また、あの、下らない争いに巻き込まれるのかと思うと憂鬱なのは確かです。
「なんだか2年後が憂鬱になってなって来ました。」
「そうだな。本当はミュゼが王宮に上がれるように内情を整えから呼びたかったが‥‥。」
「殿下?殿下の話し相手としてですか?」
「いや、何でもない。忘れてくれ。」
それから数ヶ月が過ぎました。私の9歳の誕生日も過ぎて来年には王宮に上らないといけません。母様からティータイムと言う、厳しいマナー特訓(前世の王太子妃教育より厳しいです。)があり更なる語学教育(お父様、あんなにブツブツ言っていたのに‥)アルバートによるダンス特訓に加えリサに護身術の特訓があり(護身術の特訓は楽しいです。)と、まるで花嫁修行のように叩き込まれて行きます。嫁に行くのは王女様なのに‥‥。

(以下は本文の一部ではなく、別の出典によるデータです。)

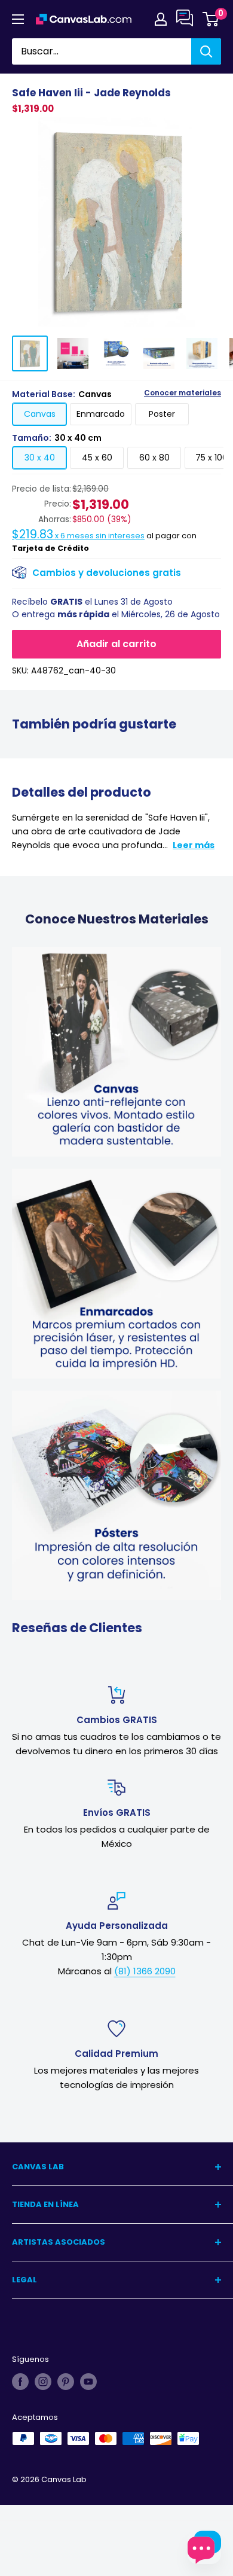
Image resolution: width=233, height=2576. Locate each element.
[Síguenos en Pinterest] (65, 2381)
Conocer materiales (182, 393)
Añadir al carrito (116, 644)
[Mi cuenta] (161, 19)
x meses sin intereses (78, 536)
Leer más (193, 845)
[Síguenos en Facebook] (20, 2381)
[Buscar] (206, 51)
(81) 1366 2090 (145, 1971)
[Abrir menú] (18, 19)
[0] (211, 19)
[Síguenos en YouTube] (88, 2381)
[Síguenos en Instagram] (43, 2381)
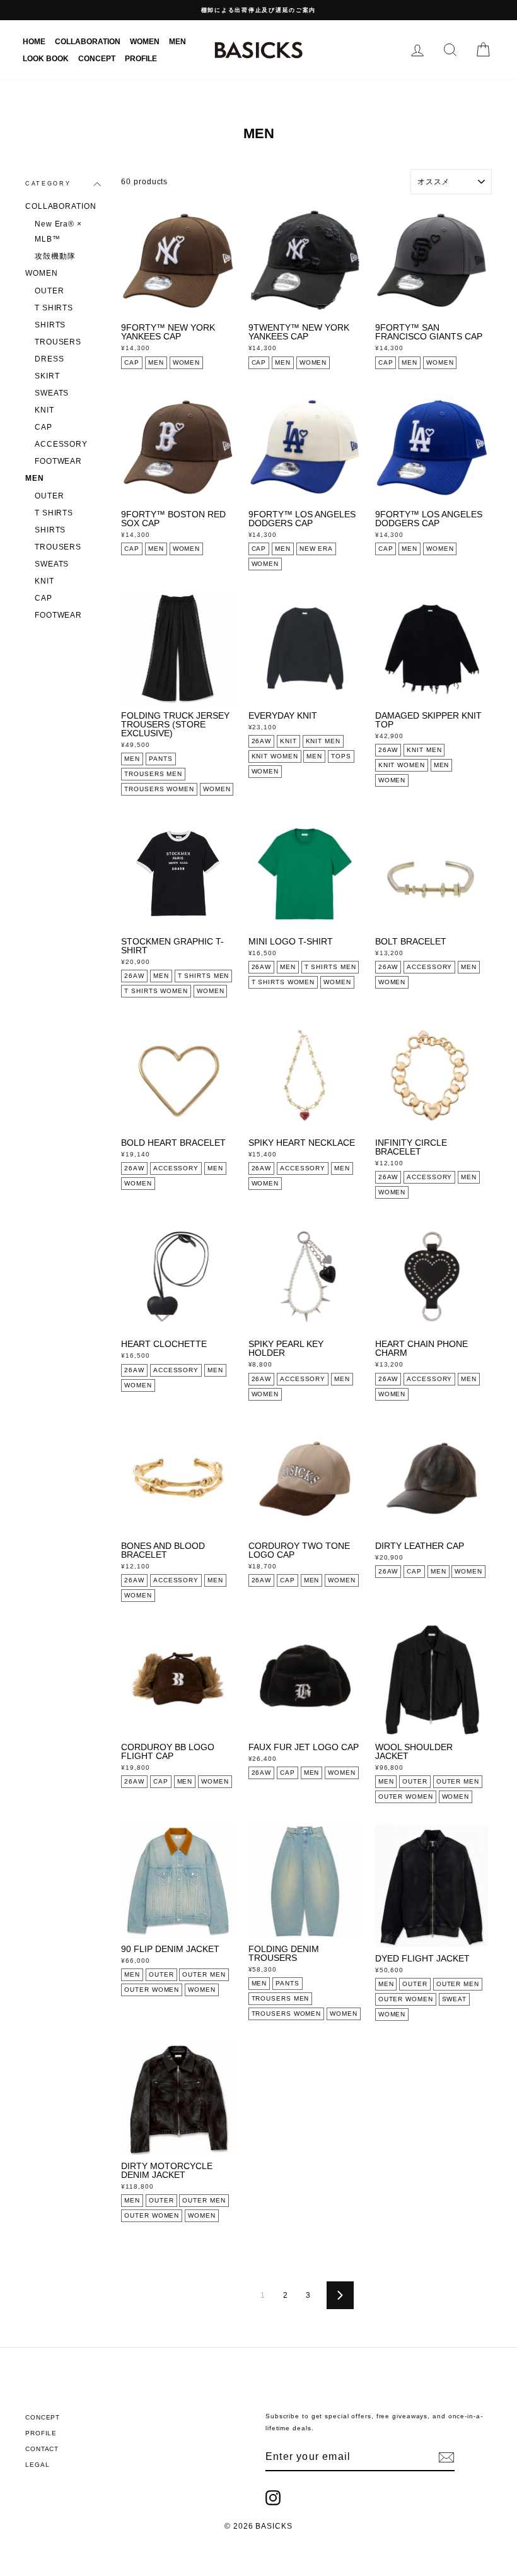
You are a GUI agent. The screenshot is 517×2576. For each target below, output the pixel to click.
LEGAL (37, 2464)
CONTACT (42, 2448)
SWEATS (52, 393)
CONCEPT (96, 58)
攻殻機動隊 (55, 256)
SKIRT (47, 376)
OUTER (49, 290)
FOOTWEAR (58, 461)
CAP (43, 427)
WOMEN (145, 41)
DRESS (49, 359)
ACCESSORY (61, 444)
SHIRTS (50, 325)
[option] (258, 10)
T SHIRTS (54, 307)
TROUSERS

『ミュゼが王宮の奴らに馬鹿にされてたまるか!考えただけ腹が立つ!』
とお父様が叫び!
『そうですわ、あの王宮の貴族に一言も言わせませんわ!』
と母様も珍しく意気投合して前世に味わった事がないぐらいに叩き込まれ毎日ぐったりです。
「リサ、毎日、ボロボロよ。」
「お嬢様、日に日に磨きがかかってますよ。ご安心を」
「意外にもリサが護身術の達人だとは知らなかったわ。」
「ブルーラー家では執事や侍女の嗜みみたいなものですよ。アルバートやここの庭師はその辺の貴族騎士よりもお強いですよ。」
「一体どこまで危険なのよ。」
「お嬢様、ブルーラー公爵家は王族にもっとも近い血族ですよ。気を抜いてはいけませんよ。王宮に行ったらもっと、気を引き締めなければいけません。それにお嬢様は最有力王太子妃候補なんですよ。」
「リサ、いつから私が最有力王太子妃候補になったのかしら?」
「お嬢様ぐらいしかいません。いい加減諦めて最有力王太子妃候補だとお認めになって下さい。殿下が可愛そうです。」
「あのねリサ、王都では沢山の令嬢がいるのよ。妃になりたくて仕方がない方々が沢山。毎日、自分磨きに専念されてる方に比べたら私なんて霞んでしまうわ。それに堅苦しい王太子妃になるぐらいならお婆様の後を継いで女伯爵なった方がよっぽどいいわ。」
「お嬢様がいくらそう言っても‥。王都に行けばお嬢様が最有力王太子妃候補だって言う事がよーく分かりますよ。私の情報網を侮らないで下さいね。」